Programming NVIDIA GPUs and Intel MIC with directives: OpenACC vs OpenMP

Last month I was at Intel’s software conference learning about Many Integrated Core (MIC), the company’s forthcoming accelerator card for HPC (High Performance Computing). This month I am in San Jose for NVIDIA’s GPU Technology Conference learning about the latest development in NVIDIA’s platform for accelerated massively parallel computing using GPU cards and the CUDA architecture. The approaches taken by NVIDIA and Intel have much in common – focus on power efficiency, many cores, accelerator boards with independent memory space controlled by the CPU – but also major differences. Intel’s boards have familiar x86 processors, whereas NVIDIA’s have GPUs which require developer to learn CUDA C or an equivalent such as OpenCL.

In order to simplify this, NVIDIA and partners Cray, CAPS and PGI announced OpenACC last year, a set of directives which when added to C/C++ code instruct the compiler to run code parallelised on the GPU, or potentially on other accelerators such as Intel MIC. The OpenACC folk have stated from the outset their hope and intention that OpenACC will converge with OpenMP, an existing standard for directives enabling shared memory parallelisation.

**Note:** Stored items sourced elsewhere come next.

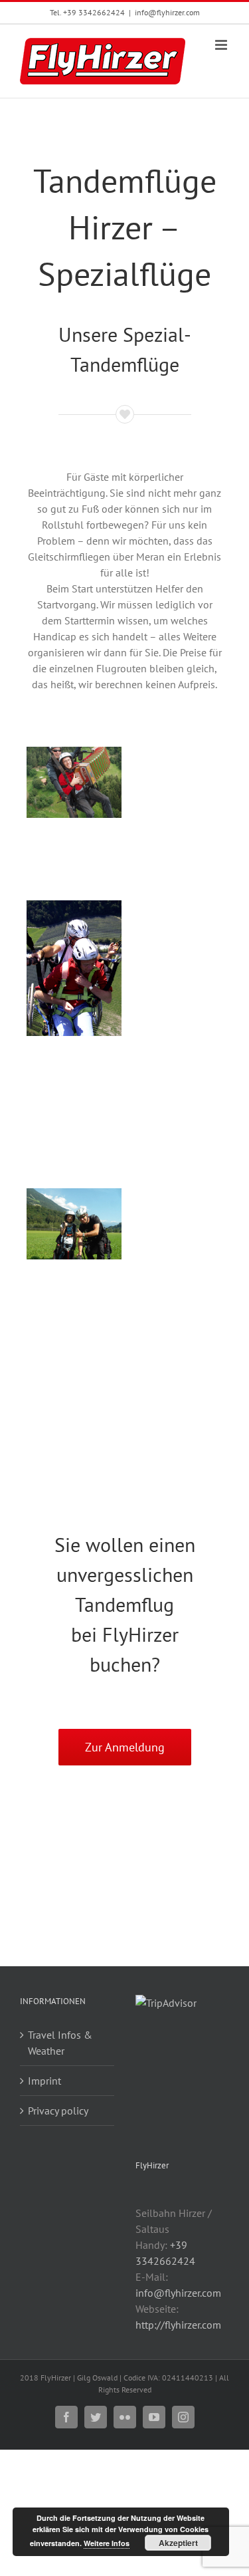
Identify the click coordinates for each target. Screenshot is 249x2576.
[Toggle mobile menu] (222, 45)
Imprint (44, 2080)
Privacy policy (58, 2110)
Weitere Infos (106, 2543)
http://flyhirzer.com (178, 2324)
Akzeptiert (178, 2543)
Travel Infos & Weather (60, 2042)
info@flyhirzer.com (167, 12)
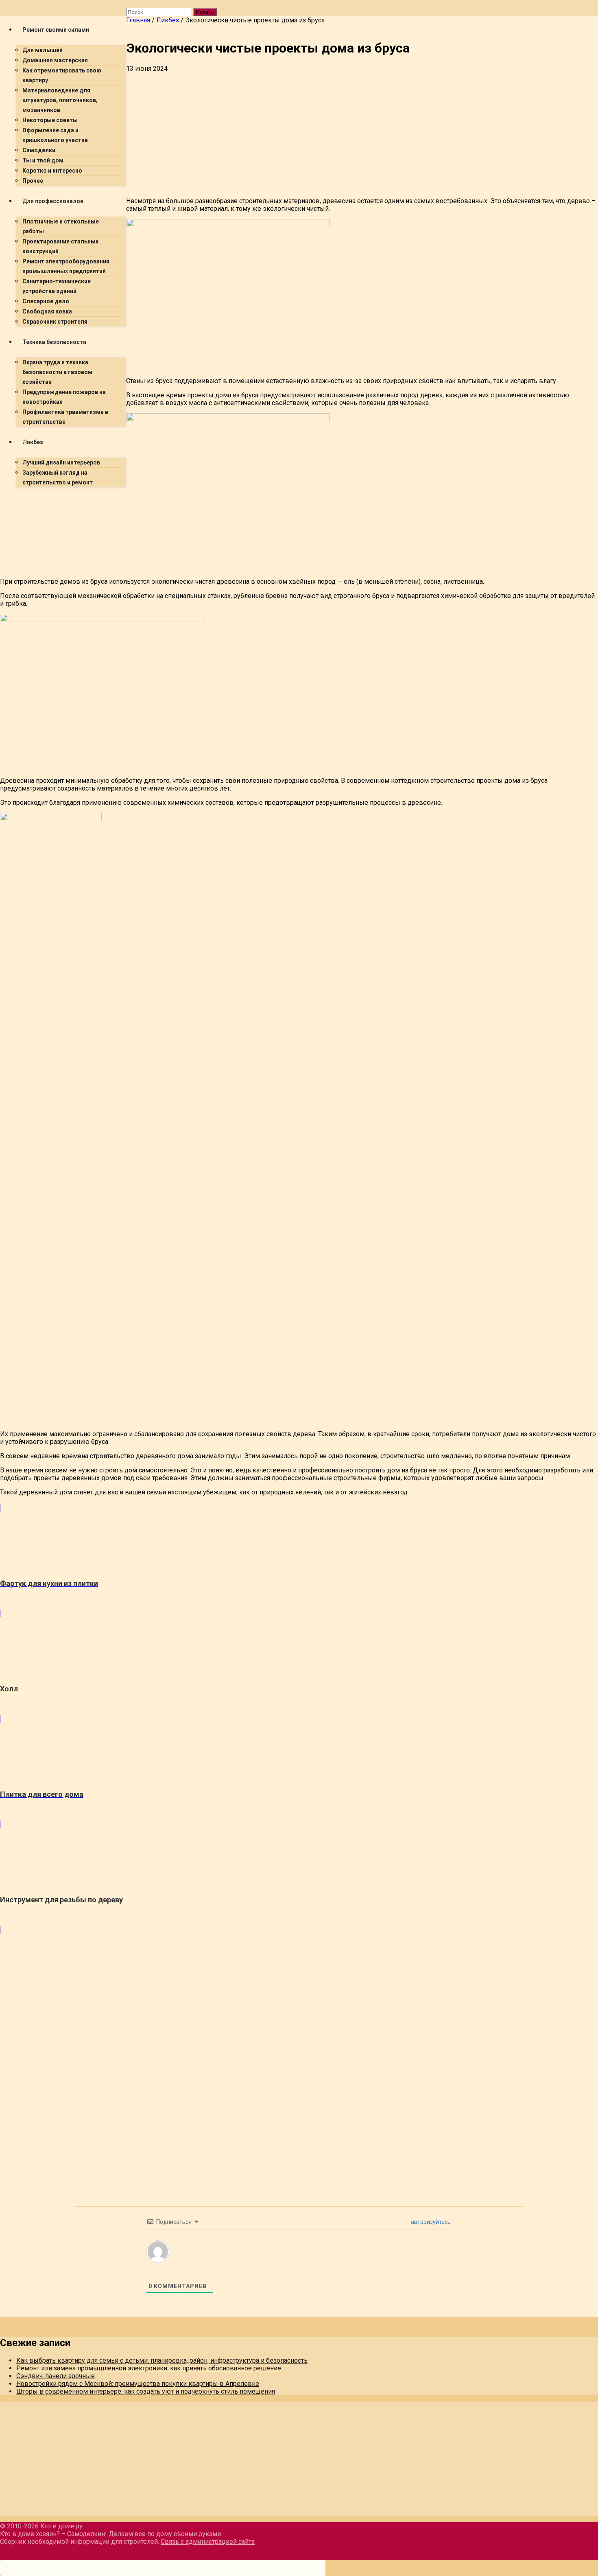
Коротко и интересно (52, 170)
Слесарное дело (45, 301)
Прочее (32, 180)
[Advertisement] (244, 551)
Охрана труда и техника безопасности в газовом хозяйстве (57, 372)
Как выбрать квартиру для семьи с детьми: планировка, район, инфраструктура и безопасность (162, 2360)
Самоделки (38, 150)
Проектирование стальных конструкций (60, 246)
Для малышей (42, 50)
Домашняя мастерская (55, 60)
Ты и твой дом (42, 160)
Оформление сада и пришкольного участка (55, 135)
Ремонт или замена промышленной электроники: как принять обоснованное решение (148, 2368)
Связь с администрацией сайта (208, 2541)
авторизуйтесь (430, 2222)
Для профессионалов (52, 201)
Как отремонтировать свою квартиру (61, 75)
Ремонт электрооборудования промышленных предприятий (65, 266)
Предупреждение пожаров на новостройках (64, 397)
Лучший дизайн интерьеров (61, 462)
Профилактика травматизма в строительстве (65, 417)
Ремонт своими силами (55, 29)
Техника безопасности (54, 342)
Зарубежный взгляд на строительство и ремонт (57, 477)
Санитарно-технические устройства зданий (56, 286)
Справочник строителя (54, 321)
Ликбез (32, 442)
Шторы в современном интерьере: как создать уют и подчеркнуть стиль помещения (145, 2391)
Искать (205, 12)
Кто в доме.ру (61, 2526)
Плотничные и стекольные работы (60, 226)
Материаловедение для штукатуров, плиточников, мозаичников (60, 100)
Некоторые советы (50, 120)
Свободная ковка (47, 311)
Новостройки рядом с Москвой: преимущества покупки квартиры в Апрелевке (137, 2384)
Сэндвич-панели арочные (55, 2376)
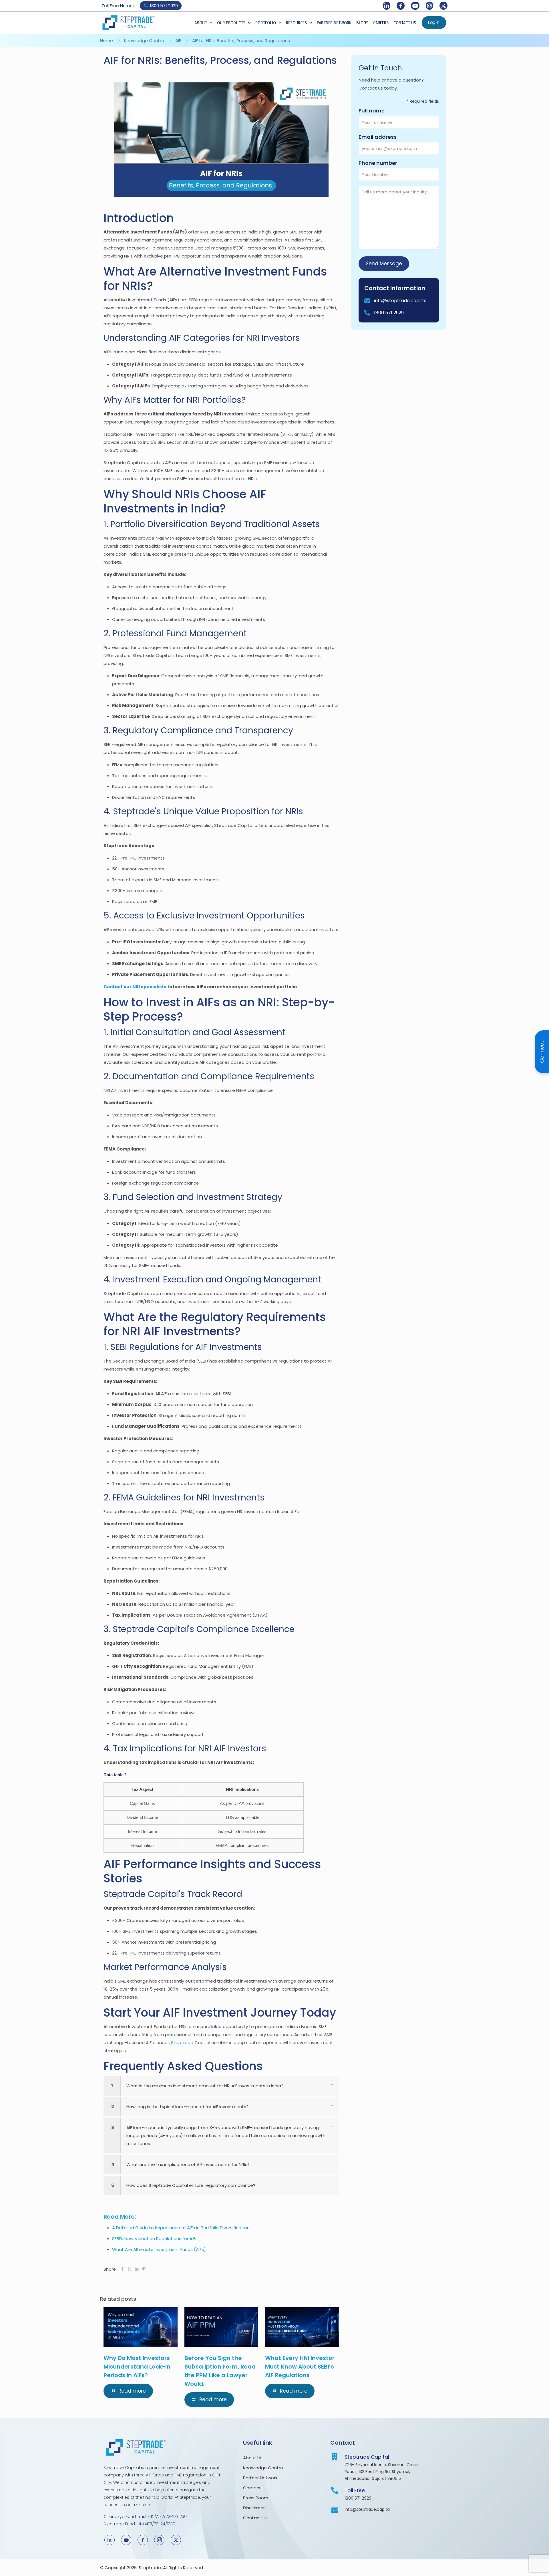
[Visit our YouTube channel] (415, 6)
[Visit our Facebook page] (401, 6)
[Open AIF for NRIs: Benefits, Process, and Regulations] (320, 90)
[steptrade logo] (128, 23)
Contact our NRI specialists (135, 987)
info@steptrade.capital (400, 300)
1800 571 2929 (389, 312)
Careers (251, 2488)
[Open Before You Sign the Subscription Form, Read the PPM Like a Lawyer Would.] (250, 2315)
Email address (389, 137)
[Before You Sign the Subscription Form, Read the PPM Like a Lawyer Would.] (221, 2327)
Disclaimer (254, 2508)
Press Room (256, 2498)
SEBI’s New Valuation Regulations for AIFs (155, 2239)
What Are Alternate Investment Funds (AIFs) (159, 2249)
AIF (178, 40)
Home (106, 40)
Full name (383, 111)
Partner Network (260, 2478)
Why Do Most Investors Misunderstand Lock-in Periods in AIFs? (137, 2366)
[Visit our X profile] (443, 6)
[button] (203, 23)
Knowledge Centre (144, 40)
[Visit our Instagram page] (429, 6)
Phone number (390, 163)
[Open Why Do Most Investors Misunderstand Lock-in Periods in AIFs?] (169, 2315)
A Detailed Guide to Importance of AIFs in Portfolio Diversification (181, 2228)
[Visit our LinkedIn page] (386, 6)
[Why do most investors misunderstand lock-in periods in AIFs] (141, 2327)
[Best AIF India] (221, 139)
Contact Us (255, 2518)
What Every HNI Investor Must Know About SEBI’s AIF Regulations (300, 2366)
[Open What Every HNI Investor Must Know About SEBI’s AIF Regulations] (331, 2315)
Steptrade (182, 2043)
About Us (253, 2458)
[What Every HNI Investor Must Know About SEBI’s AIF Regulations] (302, 2327)
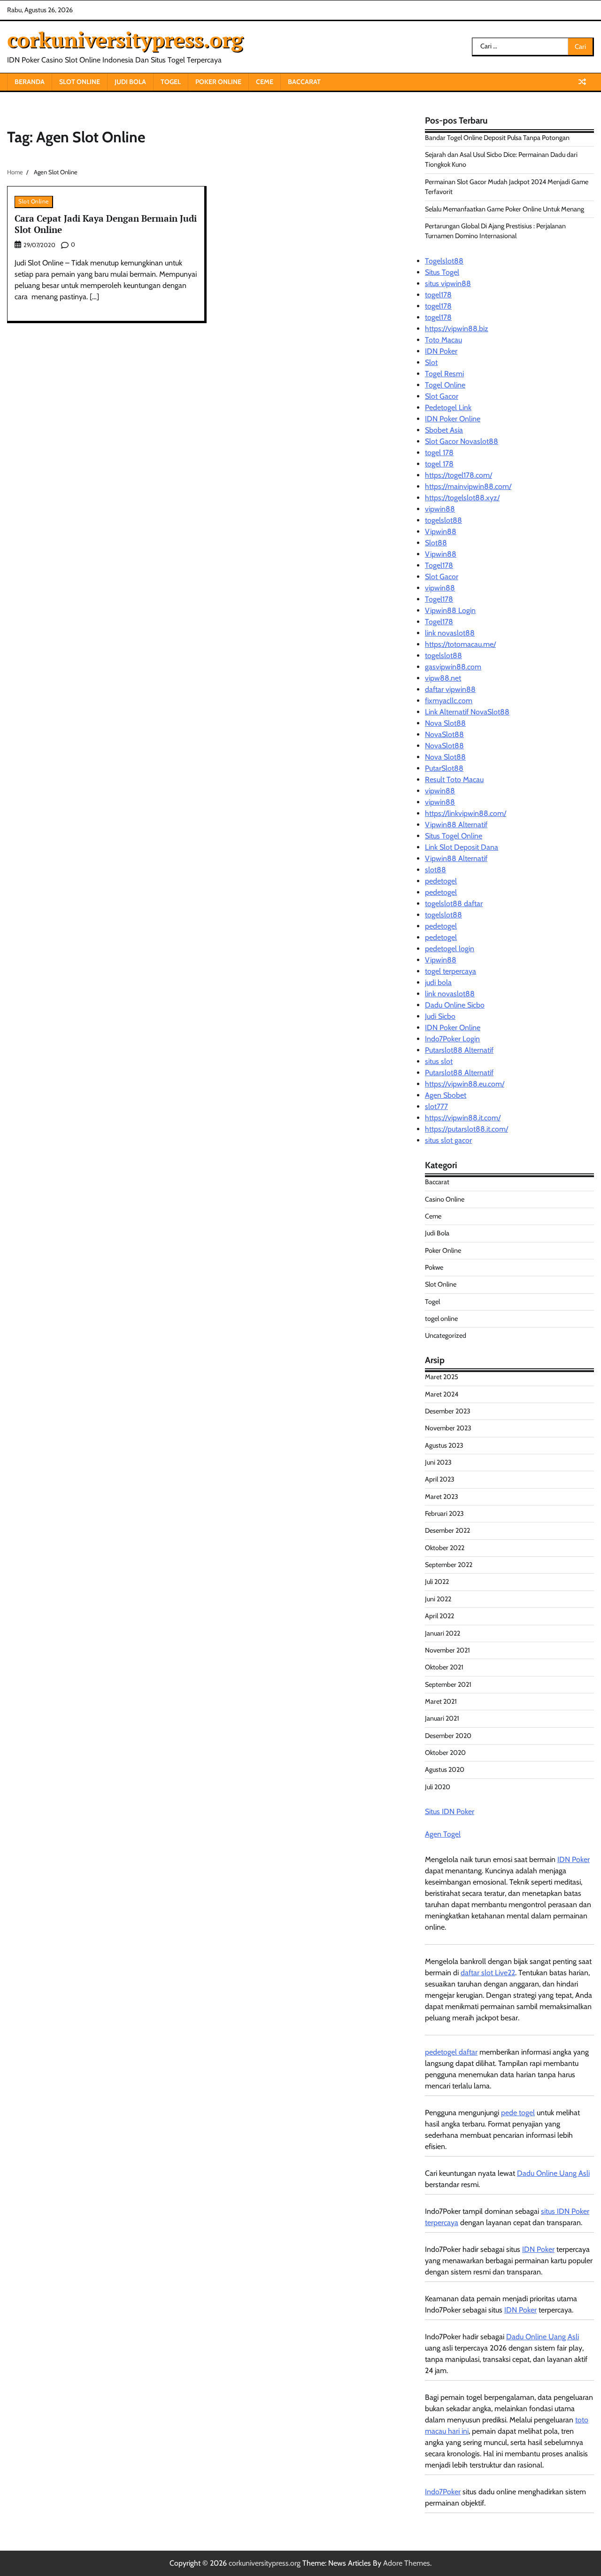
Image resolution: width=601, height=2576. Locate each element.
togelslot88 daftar (454, 903)
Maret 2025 (441, 1377)
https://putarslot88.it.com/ (466, 1129)
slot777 (436, 1106)
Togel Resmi (444, 373)
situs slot (439, 1061)
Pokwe (434, 1267)
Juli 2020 (437, 1787)
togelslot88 (443, 520)
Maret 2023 (441, 1496)
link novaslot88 (450, 632)
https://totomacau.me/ (460, 644)
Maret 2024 (441, 1394)
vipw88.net (443, 678)
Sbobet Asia (444, 430)
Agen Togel (443, 1834)
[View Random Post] (582, 82)
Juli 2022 (437, 1581)
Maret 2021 (441, 1701)
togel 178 (439, 452)
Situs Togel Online (453, 835)
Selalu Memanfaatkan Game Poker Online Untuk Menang (504, 209)
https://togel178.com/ (458, 475)
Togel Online (445, 384)
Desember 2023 (447, 1411)
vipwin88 (440, 508)
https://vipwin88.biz (456, 328)
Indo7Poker (443, 2491)
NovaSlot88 (444, 734)
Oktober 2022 (444, 1548)
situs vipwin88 (448, 283)
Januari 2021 (442, 1718)
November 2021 (447, 1650)
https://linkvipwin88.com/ (465, 813)
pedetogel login (449, 948)
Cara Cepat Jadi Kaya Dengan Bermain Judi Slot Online (106, 224)
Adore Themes (406, 2563)
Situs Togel (442, 272)
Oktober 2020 (445, 1752)
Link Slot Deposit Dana (461, 847)
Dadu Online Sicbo (455, 1005)
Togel (171, 82)
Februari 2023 (444, 1513)
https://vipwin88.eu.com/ (464, 1083)
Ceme (264, 82)
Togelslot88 (444, 260)
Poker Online (218, 82)
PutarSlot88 (444, 768)
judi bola (438, 982)
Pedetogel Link (448, 407)
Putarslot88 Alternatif (459, 1050)
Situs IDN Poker (449, 1811)
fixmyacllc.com (448, 700)
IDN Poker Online (452, 418)
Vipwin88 (440, 531)
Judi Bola (130, 82)
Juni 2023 (438, 1462)
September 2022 (448, 1564)
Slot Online (79, 82)
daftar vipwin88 (450, 689)
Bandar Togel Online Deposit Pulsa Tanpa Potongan (497, 137)
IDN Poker (441, 351)
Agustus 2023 (444, 1445)
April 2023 (440, 1479)
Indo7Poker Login (452, 1038)
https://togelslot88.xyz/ (462, 497)
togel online (441, 1318)
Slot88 (436, 542)
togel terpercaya (450, 971)
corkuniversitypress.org (125, 39)
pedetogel (441, 881)
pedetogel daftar (451, 2052)
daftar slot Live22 (488, 1972)
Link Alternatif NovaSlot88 (467, 711)
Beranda (30, 82)
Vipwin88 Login (450, 610)
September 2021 (448, 1684)
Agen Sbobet (445, 1095)
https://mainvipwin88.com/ (468, 486)
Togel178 (439, 565)
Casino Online (444, 1199)
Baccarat (304, 82)
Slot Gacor (441, 396)
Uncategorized (445, 1335)
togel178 (438, 294)
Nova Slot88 (445, 723)
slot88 (435, 869)
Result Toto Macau (454, 779)
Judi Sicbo (440, 1016)
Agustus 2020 (444, 1769)
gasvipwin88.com (453, 666)
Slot (431, 362)
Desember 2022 (447, 1530)
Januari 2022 (442, 1633)
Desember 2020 (448, 1735)
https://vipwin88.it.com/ (463, 1117)
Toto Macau (443, 339)
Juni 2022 (438, 1599)
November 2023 (448, 1428)
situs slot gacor (448, 1140)
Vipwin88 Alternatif (456, 824)
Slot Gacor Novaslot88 (461, 441)
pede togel (518, 2112)
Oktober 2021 (444, 1667)
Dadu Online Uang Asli (553, 2173)
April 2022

OpenMP is not suitable for accelerators since these have their own memory space.

One thing that puzzled me though: Intel clearly stated at last month’s event that it would support OpenMP (not OpenACC) on MIC, due to go into production at the end of this year or early next. How can this be?

I took the opportunity here at NVIDIA’s conference to ask Duncan Poole, who is NVIDIA’s Senior Manager for High Performance Computing and also the President of OpenACC, about what is happening with these two standards. How can Intel implement OpenMP on MIC, if it is not suitable for accelerators?

“I think OpenMP in the form that’s being discussed inside of the sub-committee is suitable. There’s some debate about some of the specific features that continues. Also, in the OpenMP committee they’re trying to address the concerns of TI and IBM so it’s a broader discussion than just the Intel architecture. So OpenMP will be useful on this class of processor. What we needed to do is not wait for it. That standard, if we’re lucky it will be draft at the end of this year, and maybe a year later will be ratified. We want to unify this developer base now,” Poole told me.

How similar will this adapted OpenMP be to what OpenACC is now?

“It’s got the potential to be quite close. The guy that drafted OpenACC is the head of that sub-committee. There’ll probably be changes in keywords, but there’s also some things being proposed now that were not conceived of. So there’s good debate going on, and I expect that we’ll benefit from it.

“Some of the features for example that are shared by Kepler and MIC with respect to nested parallelism are very useful. Nested parallelism did not exist at the time that we started this work. So there’ll be an evolution that will happen and probably a logical convergence over time.

If OpenMP is not set to support acclerators until two years hence, what can Intel be doing with it?

“It will be a vendor implementation of a pre-release standard. Something like that,” said Poole, emphasising that he cannot speak for Intel. “To be complementary to Intel, they have some good ideas and it’s a good debate right now.”

Incidentally, I also asked Intel about OpenACC last month, and was told that the company has no plans to implement it on its compilers. OpenMP is the standard it supports.

The topic is significant, in that if a standard set of directives is supported across both Intel and NVIDIA’s HPC platforms, developers can easily port code from one to the other. You can do this today with OpenCL, but converting an application to use OpenCL to enhance performance is a great deal more effort than adding directives.